The results of the present analysis indicate that even if the ledge is reduced and not entirely removed it may have a beneficial effect. Where there is no evidence of bone loss, an option is to optimise the oral hygiene and monitor the overhang and adjacent alveolar bone height over time. This could include flossing under the overhang or the use of suitably-sized interproximal cleaning brushes. Clearly, taking maximum care to avoid the creating of an overhang remains paramount. Somewhat in contrast to the opinions of prior researchers, the authors would argue that while overhangs and inflammation are undesirable, if the rate of bone loss is unlikely to compromise the lifespan of the tooth within an individual patient's lifetime, it allows operators to decide the merits of overhang removal, restoration replacement perhaps with repositioning of restoration margins, against leaving a restoration until it requires replacement due to failure by other means. It must be borne in mind that individual patient risk factors are not necessarily constant and should be reassessed at each examination.

It would seem prudent to remove larger overhangs (>1 mm) at the earliest opportunity, particularly in the molar regions where accelerated bone loss may lead to furcation involvement which has a significant impact on the progression of periodontal destruction.

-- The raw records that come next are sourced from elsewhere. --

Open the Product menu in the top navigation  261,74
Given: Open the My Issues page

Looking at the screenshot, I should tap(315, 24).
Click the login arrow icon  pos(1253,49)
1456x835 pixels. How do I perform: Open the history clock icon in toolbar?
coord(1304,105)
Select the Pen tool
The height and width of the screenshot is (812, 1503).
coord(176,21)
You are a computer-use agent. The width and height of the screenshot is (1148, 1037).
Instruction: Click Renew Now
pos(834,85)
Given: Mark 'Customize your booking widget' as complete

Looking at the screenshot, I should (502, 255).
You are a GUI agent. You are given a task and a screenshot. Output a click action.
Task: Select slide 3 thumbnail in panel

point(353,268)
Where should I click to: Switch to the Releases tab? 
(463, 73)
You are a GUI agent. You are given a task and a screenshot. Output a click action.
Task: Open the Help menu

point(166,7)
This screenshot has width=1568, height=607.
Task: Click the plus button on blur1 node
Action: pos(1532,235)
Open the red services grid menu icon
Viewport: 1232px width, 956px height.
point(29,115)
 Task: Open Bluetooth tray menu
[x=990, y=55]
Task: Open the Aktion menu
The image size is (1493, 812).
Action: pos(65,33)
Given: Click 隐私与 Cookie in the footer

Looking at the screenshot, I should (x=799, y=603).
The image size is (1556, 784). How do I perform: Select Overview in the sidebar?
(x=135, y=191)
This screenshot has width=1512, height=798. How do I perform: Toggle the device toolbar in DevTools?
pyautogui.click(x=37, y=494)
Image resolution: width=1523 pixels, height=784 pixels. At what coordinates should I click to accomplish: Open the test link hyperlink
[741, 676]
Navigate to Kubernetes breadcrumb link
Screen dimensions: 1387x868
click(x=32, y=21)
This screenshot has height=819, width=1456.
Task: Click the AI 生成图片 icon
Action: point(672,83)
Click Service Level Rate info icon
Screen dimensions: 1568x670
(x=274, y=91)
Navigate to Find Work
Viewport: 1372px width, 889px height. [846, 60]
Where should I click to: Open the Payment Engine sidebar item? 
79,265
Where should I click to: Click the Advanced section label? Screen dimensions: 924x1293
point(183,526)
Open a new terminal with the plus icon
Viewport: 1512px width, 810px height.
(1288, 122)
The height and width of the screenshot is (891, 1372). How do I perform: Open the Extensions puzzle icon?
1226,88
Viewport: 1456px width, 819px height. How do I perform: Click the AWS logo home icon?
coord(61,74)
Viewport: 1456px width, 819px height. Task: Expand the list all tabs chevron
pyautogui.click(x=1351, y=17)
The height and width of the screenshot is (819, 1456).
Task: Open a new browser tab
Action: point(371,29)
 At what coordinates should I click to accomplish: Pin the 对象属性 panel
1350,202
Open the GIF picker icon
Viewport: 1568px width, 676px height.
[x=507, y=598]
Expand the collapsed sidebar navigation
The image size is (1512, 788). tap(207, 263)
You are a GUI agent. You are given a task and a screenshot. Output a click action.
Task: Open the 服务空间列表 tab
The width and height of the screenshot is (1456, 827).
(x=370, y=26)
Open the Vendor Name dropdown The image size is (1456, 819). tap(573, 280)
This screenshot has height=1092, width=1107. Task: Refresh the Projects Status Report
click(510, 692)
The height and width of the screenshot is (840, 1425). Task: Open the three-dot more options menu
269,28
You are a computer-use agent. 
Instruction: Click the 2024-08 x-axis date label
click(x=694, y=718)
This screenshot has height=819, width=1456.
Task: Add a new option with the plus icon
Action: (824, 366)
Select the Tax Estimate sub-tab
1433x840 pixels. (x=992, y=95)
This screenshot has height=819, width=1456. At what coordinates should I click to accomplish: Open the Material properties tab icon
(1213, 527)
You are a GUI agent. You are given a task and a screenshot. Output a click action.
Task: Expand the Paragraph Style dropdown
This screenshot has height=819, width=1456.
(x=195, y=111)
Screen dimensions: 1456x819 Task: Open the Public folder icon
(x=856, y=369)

Limitations of this study include errors due to the measurements taken from bitewing radiographs such as changes in the position of the radiograph and magnification effects. These, however, are likely to be less for bitewings than other intraoral radiographs and also as a paralleling device was in use. There will also be errors in taking measurements from radiographs. This was minimised by one operator carrying out all the measurements with a single technique under magnification. Verification and repeat measurements were carried out. However, there remains a risk of operator bias. Accurately and consistently measuring the vertical distances between the points of reference at the inferior surface of the restoration, the CEJ and the alveolar crest was challenging. All measurements were taken from analogue film with some inevitable variation in beam angulation from image to image due to the longitudinal nature of this analysis. Nowadays, film positioning and beam alignment devices are recommended,12 although a variation of ten degrees has been shown to have no effect.13 It is possible that with the shift towards digital imaging, digital subtraction comparison of images will improve image comparison and therefore the accuracy of measurements. No conclusions could be drawn regarding specific individual risk factors, such as smoking or a known diagnosis of periodontitis, from this analysis.

Conclusions

Restoration overhangs were most commonly observed on maxillary molars. Overhanging restorations were associated with increased bone loss, with larger overhangs (>1 mm) generally found to be most problematic. However, other factors are involved as not all ledges caused bone loss and significant variation was observed.